There is something completely magical about the holidays. No matter what you celebrate; Hanukkah, Christmas, Hallmark Christmas, or Kwanza there's no denying that something in the air is different. Maybe it is the pretty lights (which I firmly believe should be left up year round), maybe it is the crispness in the air (even here in supposedly sunny SoCal), or maybe it is the unique cinnamon and pine smell of this time of year. 

Holiday magic can be found anywhere, even in the most unlikely of places, such as a hospital. The Hanukkah/Christmas/New Year's I spent in the hospital back in the Pittsburgh six years ago is still regarded as the best holiday ever. I was across the country and away from family, but in the fellow patients and nurses, I found a second family.  

My roommate and I decorated the dimly lit, cramped hospital room to make it feel more cozy and bring cheeriness. It was snowing outside, so a key part of our decorating was cozy blankets and stuffed animals. I remember that Christmas morning like it was yesterday. It was snowing outside and there were twinkly lights shining from the building across our window. We were woken up early by Child Life bringing boxes over flowing with donated gifts. Being the token Jew in the hospital I had no expectations to be included in the Christmas festivities, but everyone made me feel so loved and welcomed. Seeing that box of completely personalized presents (even thinking about it now) made me tear up. The pure thoughtfulness and generosity was overwhelming. After sitting in shock for a while, my roommate and I dove in to the boxes alternating opening presents. Later we went out and joined in the festivities with the rest of the patients. 

Being in a hospital over the holidays would seem depressing, but the scene I was greeted by stepping out into the main hall was anything but. Patients at this hospital came from all different backgrounds, I remember one four year old who had come from all of the way from Qatar for treatment, but the uniqueness of our situations and the holiday spirit was unifying. I remember one sixteen or seventeen year old boy who had been in a horrible car accident and was now severely impacted both physically and cognitively. He did not speak, and could not, but was the happiest person I have ever known with an infectious smile.
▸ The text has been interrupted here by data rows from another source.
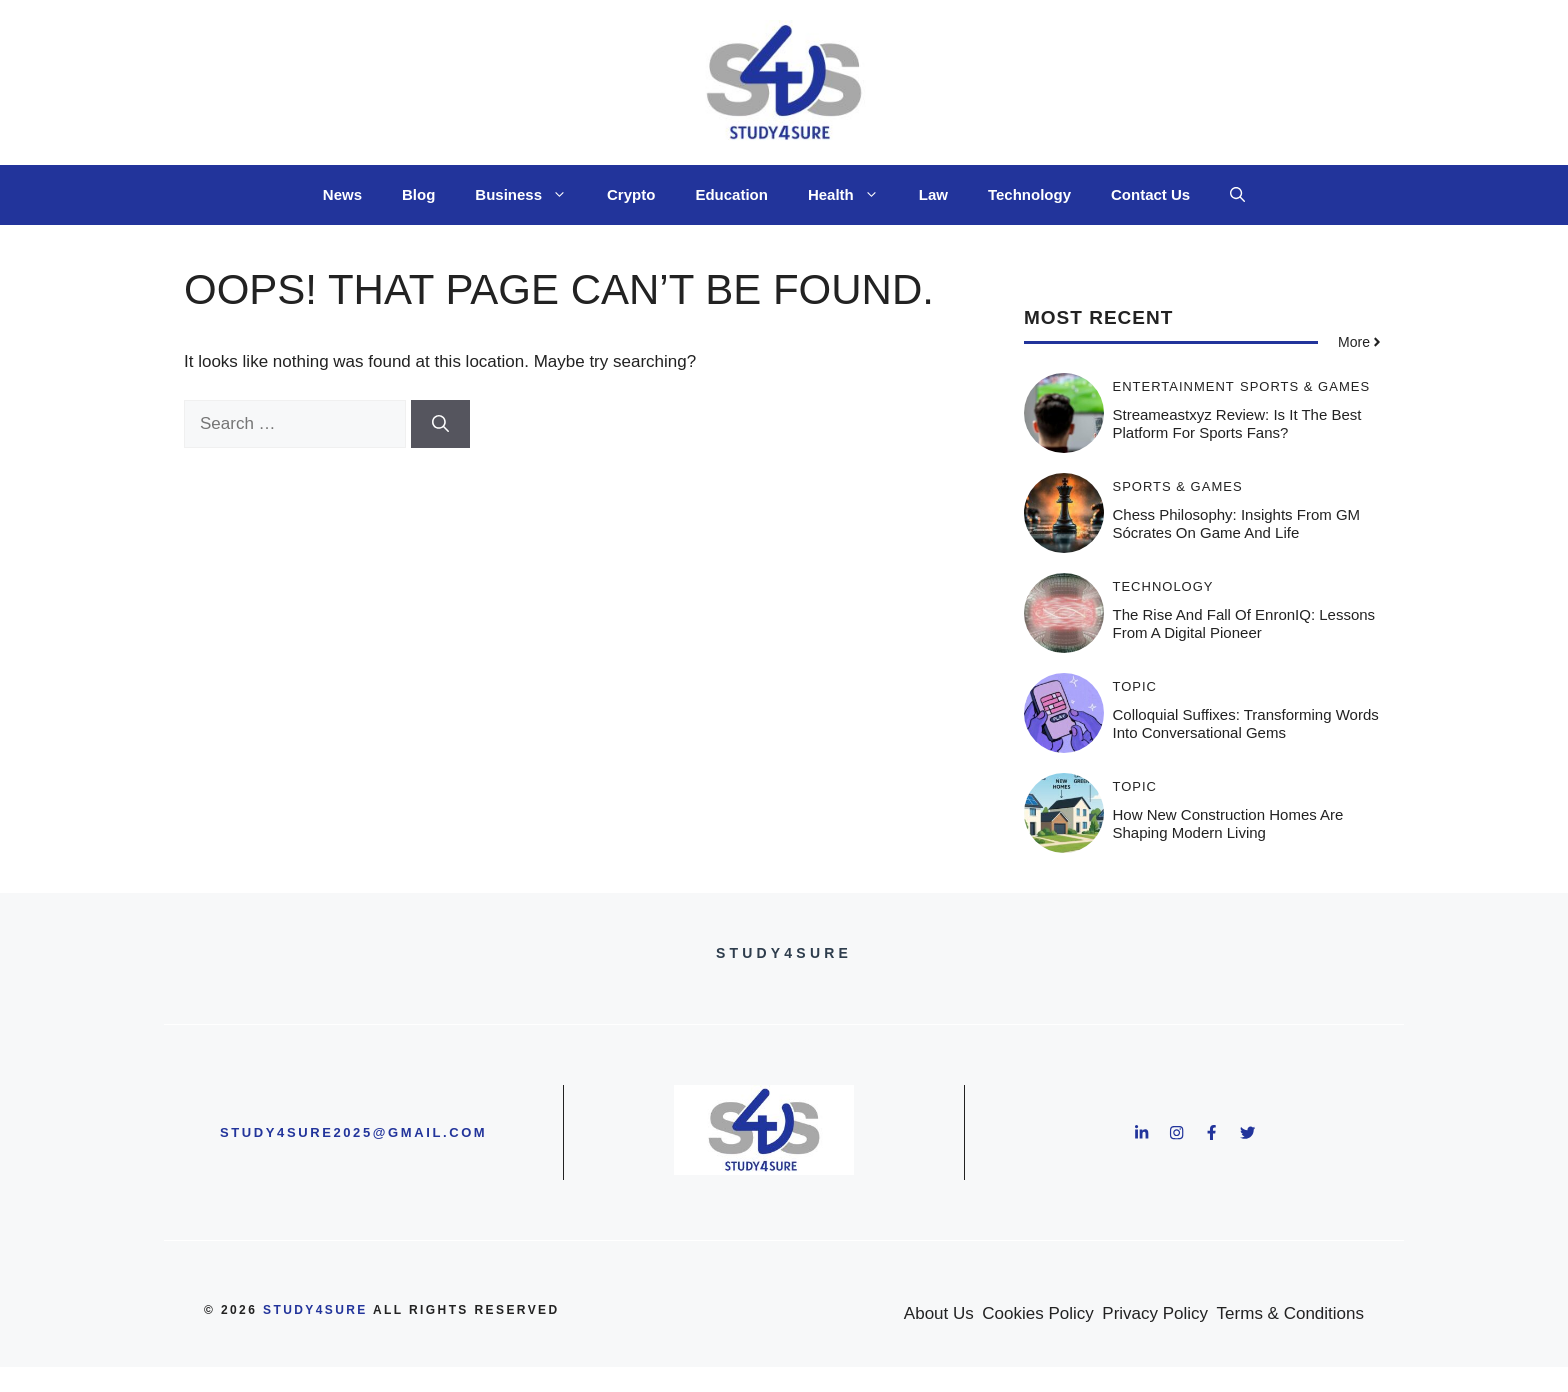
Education (731, 194)
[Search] (440, 424)
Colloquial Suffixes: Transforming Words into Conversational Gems (1246, 723)
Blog (418, 194)
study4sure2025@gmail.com (353, 1132)
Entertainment (1174, 386)
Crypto (631, 194)
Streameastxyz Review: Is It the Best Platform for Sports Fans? (1237, 423)
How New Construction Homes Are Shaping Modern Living (1228, 823)
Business (531, 195)
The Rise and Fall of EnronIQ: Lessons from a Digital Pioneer (1244, 623)
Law (933, 194)
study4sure (315, 1310)
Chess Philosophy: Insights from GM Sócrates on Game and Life (1237, 523)
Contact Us (1150, 194)
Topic (1135, 686)
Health (853, 195)
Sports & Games (1305, 386)
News (342, 194)
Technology (1029, 194)
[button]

Christmas morning he got a nerf gun as a present. He used his hands (with help from fellow patients, such as myself, and nurses) for the first time in months to get into a nerf gun war with the physical therapists. He laughed so hard that morning and it was the first time he had done so, he even managed small, but clear "yes's" and "no's". If that is not a Christmas Miracle, I don't know what is. 

We spent New Year's Eve crowded on my very ill roommate's bed. When the ball dropped we cheered so loudly I wouldn't be surprised if the neighborhood surrounding the hospital heard us. For the first time, I understood the importance of ringing in the new year. It is a reminder of hope, possibility, and time marching on despite leaving soldiers behind.  

I found a sister in my roommate and this will be my first holiday since losing her.  "Some people have such a strong spirit inside of them that they give you the fire you need to keep pushing in times when you think you can't move an inch," she wrote in a blog post about the holiday we spent together. Well, Milly, you are one of those people. I am forever grateful for the lessons you have taught me, the memories we share, and most of all, for the fire you ignited in me. I love you to the moon and back, over and over. 

My hope is for everyone to experience pure holiday magic, like I did in that hospital, at least once. Maybe this will be the year for you?